Maar ook het buitengebied verdient steeds meer onze aandacht. De toegangswegen tot de binnenstad - Willemsweg, Keern (Vale Hen), Liornestraat - zouden zo ingericht moeten worden dat de bezoeker zich realiseert dat hij een historisch stadscentrum nadert en dat dat respect van hem vraagt met de daaraan verbonden consequenties voor zijn gedrag.

Laten we die toegangsstructuur niet veranderen; veranderingen waarbij oude structuren zijn vernietigd worden meestal een fiasco: de Blauwe Steen is daar een prachtig voorbeeld van. Je bent geneigd te pleiten voor terugplaatsing van de oude machinefabriek. De enige scheepswerf die de stad nog rijk was, is verdwenen, een jammerlijke zaak die zeker niet heeft geleid tot een betere invulling van de structuur ter plaatse. Datzelfde geldt voor de lintbebouwing van de Hoornse dorpen: uiterste zorgvuldigheid is daar geboden: inleven, het gebied eerst "lezen" zegt Henk Zantkuijl voordat je achter de tekentafel gaat zitten. Zo houdt Oud Hoorn haar hart vast voor het bouwplan op het z.g. Van der Maatterrein.

Kortom, het werk is nooit af en dat is maar goed ook. Dat werk immers dat bindt mensen in de strijd om de kwaliteit van hun leefomgeving. Die strijd zal wat Oud Hoorn betreft altijd gestreden moeten worden vanuit historisch perspectief.

En daarom zal er gewerkt moeten blijven worden aan de notie: "Het verleden kennen om het heden te begrijpen". In dat verband duikt steeds vaker de term historisch besef op.
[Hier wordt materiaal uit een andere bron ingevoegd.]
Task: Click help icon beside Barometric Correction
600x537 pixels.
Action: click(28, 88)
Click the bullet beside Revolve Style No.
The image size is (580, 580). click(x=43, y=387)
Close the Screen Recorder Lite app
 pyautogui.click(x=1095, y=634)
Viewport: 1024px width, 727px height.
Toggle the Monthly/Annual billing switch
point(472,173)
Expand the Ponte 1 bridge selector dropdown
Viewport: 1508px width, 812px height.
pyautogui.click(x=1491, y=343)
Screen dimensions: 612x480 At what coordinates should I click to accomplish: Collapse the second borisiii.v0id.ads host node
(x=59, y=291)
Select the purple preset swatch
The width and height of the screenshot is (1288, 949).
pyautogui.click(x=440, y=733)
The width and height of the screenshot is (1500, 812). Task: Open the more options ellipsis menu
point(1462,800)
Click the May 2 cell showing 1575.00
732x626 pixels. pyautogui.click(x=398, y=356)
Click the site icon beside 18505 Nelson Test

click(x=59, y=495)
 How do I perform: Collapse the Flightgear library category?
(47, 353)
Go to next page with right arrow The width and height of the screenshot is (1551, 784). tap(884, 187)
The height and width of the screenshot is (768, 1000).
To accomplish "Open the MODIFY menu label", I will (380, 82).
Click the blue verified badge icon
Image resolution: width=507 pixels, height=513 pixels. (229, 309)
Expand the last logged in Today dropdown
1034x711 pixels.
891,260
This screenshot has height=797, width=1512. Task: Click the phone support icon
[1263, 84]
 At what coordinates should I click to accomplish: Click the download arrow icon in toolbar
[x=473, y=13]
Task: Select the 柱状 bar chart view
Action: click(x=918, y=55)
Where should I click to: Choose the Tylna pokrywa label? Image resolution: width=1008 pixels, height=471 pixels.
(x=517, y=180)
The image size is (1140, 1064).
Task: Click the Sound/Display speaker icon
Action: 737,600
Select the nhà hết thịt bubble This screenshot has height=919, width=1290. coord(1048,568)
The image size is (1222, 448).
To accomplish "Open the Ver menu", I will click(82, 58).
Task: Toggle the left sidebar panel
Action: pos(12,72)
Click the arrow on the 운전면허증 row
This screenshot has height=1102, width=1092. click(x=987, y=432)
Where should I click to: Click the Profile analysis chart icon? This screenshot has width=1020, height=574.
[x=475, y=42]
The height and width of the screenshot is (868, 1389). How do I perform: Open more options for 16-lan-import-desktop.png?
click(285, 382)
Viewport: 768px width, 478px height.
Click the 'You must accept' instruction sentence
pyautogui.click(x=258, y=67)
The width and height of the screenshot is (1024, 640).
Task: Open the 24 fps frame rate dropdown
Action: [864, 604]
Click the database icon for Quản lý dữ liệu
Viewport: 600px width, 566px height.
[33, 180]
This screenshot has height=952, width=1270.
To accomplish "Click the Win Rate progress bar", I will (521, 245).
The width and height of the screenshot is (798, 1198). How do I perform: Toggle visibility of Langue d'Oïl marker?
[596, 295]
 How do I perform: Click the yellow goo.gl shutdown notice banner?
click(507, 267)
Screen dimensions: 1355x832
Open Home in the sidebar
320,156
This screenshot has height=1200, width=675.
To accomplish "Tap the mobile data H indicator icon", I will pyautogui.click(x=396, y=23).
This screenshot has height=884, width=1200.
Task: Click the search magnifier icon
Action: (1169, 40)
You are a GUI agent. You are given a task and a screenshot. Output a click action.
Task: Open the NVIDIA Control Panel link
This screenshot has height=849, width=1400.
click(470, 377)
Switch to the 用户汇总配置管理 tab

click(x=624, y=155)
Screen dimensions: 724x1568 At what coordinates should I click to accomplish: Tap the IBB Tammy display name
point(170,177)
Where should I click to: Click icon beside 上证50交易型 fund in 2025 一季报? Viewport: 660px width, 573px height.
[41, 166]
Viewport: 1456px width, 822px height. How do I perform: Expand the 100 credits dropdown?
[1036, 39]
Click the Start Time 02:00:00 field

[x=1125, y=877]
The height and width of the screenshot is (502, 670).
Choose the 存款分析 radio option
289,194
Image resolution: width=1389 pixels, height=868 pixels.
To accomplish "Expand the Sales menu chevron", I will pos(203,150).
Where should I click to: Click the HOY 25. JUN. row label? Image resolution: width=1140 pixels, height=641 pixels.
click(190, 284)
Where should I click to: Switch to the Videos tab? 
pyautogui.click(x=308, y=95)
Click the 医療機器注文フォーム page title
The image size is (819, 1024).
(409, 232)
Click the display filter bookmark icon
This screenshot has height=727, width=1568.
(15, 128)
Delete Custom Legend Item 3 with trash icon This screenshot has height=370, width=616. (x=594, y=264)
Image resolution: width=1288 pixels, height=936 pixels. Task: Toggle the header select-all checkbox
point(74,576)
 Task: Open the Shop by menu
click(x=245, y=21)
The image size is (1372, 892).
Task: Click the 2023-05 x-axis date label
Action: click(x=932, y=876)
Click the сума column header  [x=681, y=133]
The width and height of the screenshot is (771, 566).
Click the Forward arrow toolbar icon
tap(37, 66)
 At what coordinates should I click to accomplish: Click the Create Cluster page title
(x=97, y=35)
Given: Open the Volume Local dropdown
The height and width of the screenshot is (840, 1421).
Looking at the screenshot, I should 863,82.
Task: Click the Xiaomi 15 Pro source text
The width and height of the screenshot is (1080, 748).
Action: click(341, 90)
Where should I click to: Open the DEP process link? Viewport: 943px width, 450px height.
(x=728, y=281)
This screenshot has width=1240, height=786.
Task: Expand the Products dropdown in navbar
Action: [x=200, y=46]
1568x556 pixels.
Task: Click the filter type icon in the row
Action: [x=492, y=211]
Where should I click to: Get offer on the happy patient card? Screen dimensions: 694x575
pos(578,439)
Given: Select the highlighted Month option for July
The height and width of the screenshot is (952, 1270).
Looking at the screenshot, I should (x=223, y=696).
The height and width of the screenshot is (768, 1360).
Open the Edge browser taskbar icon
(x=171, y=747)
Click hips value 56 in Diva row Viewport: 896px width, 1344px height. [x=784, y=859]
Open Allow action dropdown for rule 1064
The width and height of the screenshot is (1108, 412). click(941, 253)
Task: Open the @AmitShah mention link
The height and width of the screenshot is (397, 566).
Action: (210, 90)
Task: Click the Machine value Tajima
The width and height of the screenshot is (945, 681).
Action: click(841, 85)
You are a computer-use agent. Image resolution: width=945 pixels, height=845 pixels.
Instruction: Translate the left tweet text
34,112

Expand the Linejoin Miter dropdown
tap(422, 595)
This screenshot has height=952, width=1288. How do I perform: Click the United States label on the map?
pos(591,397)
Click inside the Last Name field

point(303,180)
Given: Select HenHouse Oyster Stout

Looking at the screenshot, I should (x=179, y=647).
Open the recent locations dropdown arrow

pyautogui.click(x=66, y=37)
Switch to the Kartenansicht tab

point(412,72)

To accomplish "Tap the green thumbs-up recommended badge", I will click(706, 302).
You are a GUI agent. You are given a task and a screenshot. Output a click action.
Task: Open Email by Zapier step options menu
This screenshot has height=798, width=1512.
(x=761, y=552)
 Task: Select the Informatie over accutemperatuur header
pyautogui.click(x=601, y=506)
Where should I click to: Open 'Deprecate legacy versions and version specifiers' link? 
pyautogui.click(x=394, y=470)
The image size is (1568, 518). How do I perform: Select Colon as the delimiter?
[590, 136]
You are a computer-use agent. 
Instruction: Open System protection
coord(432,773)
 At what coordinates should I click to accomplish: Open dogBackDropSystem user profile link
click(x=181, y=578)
Oud staatssecretaris Van der Ploeg (die van de kanjerregeling, u weet wel) vroeg de Raad voor Cultuur advies over de vraag hoe de rijksoverheid het historisch besef van de Nederlanders kan versterken. De behoefte aan het bijbrengen van historisch besef komt vooral voort uit twee maatschappelijke ontwikkelingen: het gebrek aan sociale cohesie en de knelpunten in de multiculturele samenleving. Burgers die zich bewust zijn van en inzicht hebben in de historische ontwikkeling, in de ontstaansgeschiedenis van het "nu" , zijn betrokken en verantwoordelijke burgers. Althans, dat lijkt de achterliggende gedachte.

Natuurlijk is de taak om historisch besef bij te brengen in eerste instantie een taak voor geschiedenisdocenten, voor het onderwijs. In kringen van Oud Hoorn gaan evenwel stemmen op dat ook de vereniging, in samenspraak met het onderwijs uiteraard, een rol moet (kunnen) spelen in het educatieve programma. De vereniging doet al veel - publicaties, lezingen, wandelingen, website - maar haar educatieve rol voor de jeugd is nog beperkt.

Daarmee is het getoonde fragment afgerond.